Baca berita dengan sedikit iklan, klik di sini
Jabatan mereka memang bukan jabatan tinggi, glamor, megah, seperti seorang panglima atau menteri. Mereka adalah orang yang berada begitu dekat dengan Soeharto selama menjabat presiden; yang bisa meraba suasana hatinya hingga memahami geraman suaranya atau senyum bahagianya. Ada ajudan, ada wartawan Istana, ada teman memancing, dan ada fotografer. Dari mereka, kita kemudian mengenal Soeharto sebagai manusia.
Soerjadi
Ajudan Presiden 1981-1986
Pengalaman pertama Letnan Kolonel Soerjadi bertemu dengan Soeharto sungguh mendebarkan. Sebelum ia berada satu mobil dengan Presiden, dia sudah mendapat tips dari para pendahulunya: Soeharto hanya mau mendapat laporan yang baik-baik saja.
Hari itu Soerjadi ingin membuktikan. Duduk di sebelah pengemudi, tepat di depan Soeharto, dia membuka pembicaraan di sela-sela alunan klenengan (musik Jawa) dari tape mobil.
”Mohon maaf, Pak,” kata Soerjadi.
”Hmm,” Soeharto menanggapi dengan suara berat.
”Mohon izin, mungkin suatu saat nanti saya memberi laporan yang kurang berkenan bagi Bapak,” katanya.
Soerjadi menunggu jawaban dengan hati berdebar. Di belakang, Soeharto mengisap cerutunya dalam-dalam. Tiba-tiba…whuz...! Soeharto menyemburkan asap cerutunya menghantam tengkuk Soerjadi. Soerjadi kaget dan langsung merinding. ”Itu pertama kali saya mencium bau asap cerutu, dan saya langsung terdiam sepanjang perjalanan,” katanya. Masih di mobil dalam perjalanan pulang ke rumah Presiden di Jalan Cendana, Jakarta, Soeharto memecah kebisuan. ”Soer, di sini tempatnya belajar,” kata Soeharto.
Peristiwa 27 tahun lalu itu tak terlupakan bagi Soerjadi selama lima tahun menjadi ajudan presiden sejak 1981. Pria kelahiran Tuban, Jawa Timur, 61 tahun lalu ini hanyalah satu dari belasan perwira yang pernah mendampingi Presiden. Tetapi selama Soerjadi menjadi ajudan—kemudian ia juga dikenal sebagai Ketua Umum Persatuan Bulu Tangkis Seluruh Indonesia (1993-1997)—Soeharto mengalami beberapa peristiwa penting. Di antaranya peristiwa berdarah Tanjung Priok dan pembajakan pesawat Garuda.
Soerjadi masih ingat persis suasana Cendana saat peristiwa pembajakan pesawat DC-9 Woyla milik Garuda di Bandara Don Muang, Thailand, Maret 1981. Dia menjadi penghubung antara Soeharto dan pasukan di lapangan yang dipimpin Kepala Badan Koordinasi Intelijen (Bakin) Jenderal Yoga Sugomo dan Asisten Intelijen Hankam Letjen Benny Moerdani.

TUJUAN: Dalam teks tentang orang-orang terdekat Soeharto, di mana Soerjadi lahir?

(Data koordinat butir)
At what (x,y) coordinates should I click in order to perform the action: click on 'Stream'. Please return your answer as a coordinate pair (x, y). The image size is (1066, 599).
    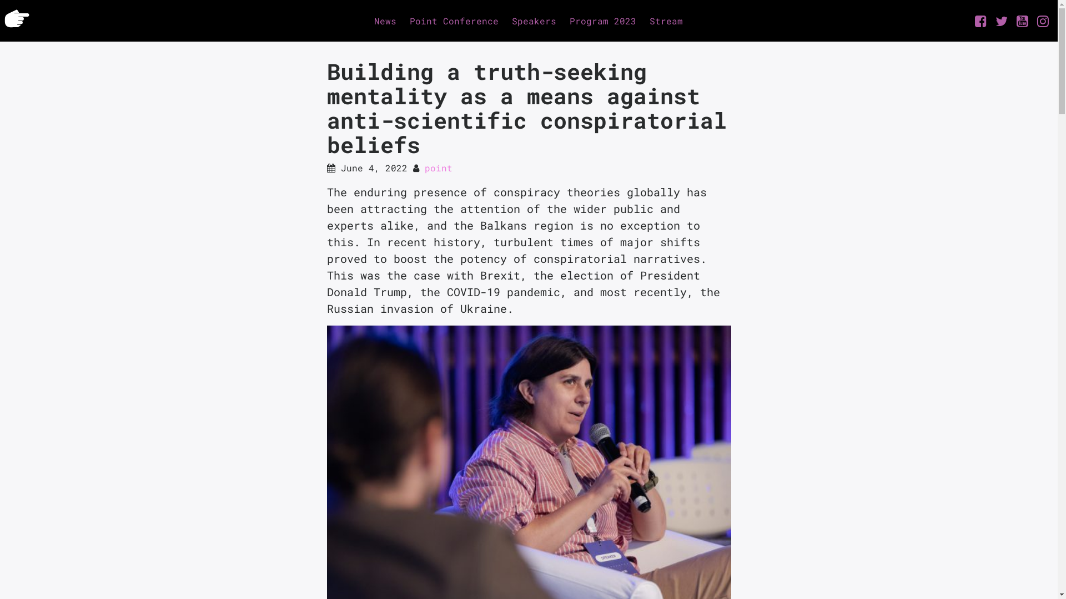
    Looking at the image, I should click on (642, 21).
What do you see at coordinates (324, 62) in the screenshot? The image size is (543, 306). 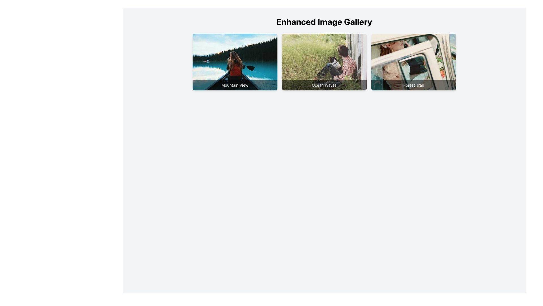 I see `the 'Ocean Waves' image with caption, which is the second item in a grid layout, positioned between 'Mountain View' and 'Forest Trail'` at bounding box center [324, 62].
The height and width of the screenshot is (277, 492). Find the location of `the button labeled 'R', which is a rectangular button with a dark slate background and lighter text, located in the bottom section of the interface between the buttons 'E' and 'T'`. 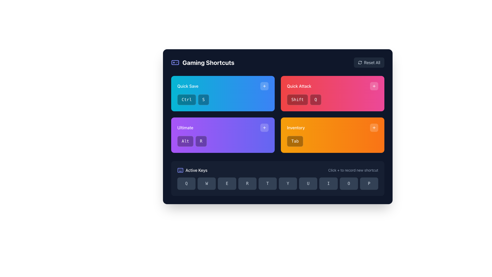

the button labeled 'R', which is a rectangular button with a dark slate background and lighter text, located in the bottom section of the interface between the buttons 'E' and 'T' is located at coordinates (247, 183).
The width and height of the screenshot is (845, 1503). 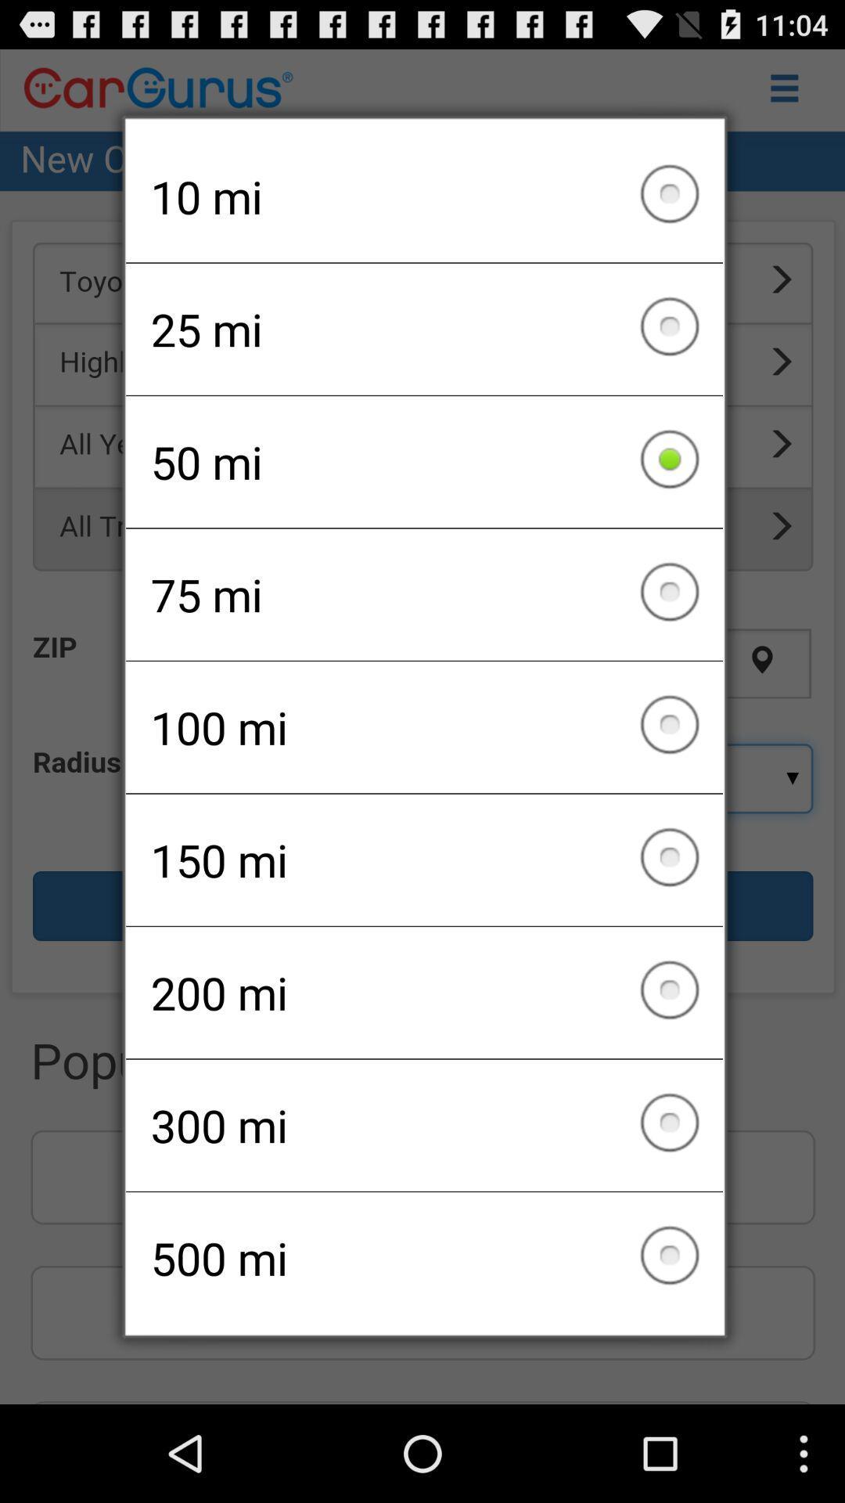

HASIL LATIHAN: Tuban, Jawa Timur.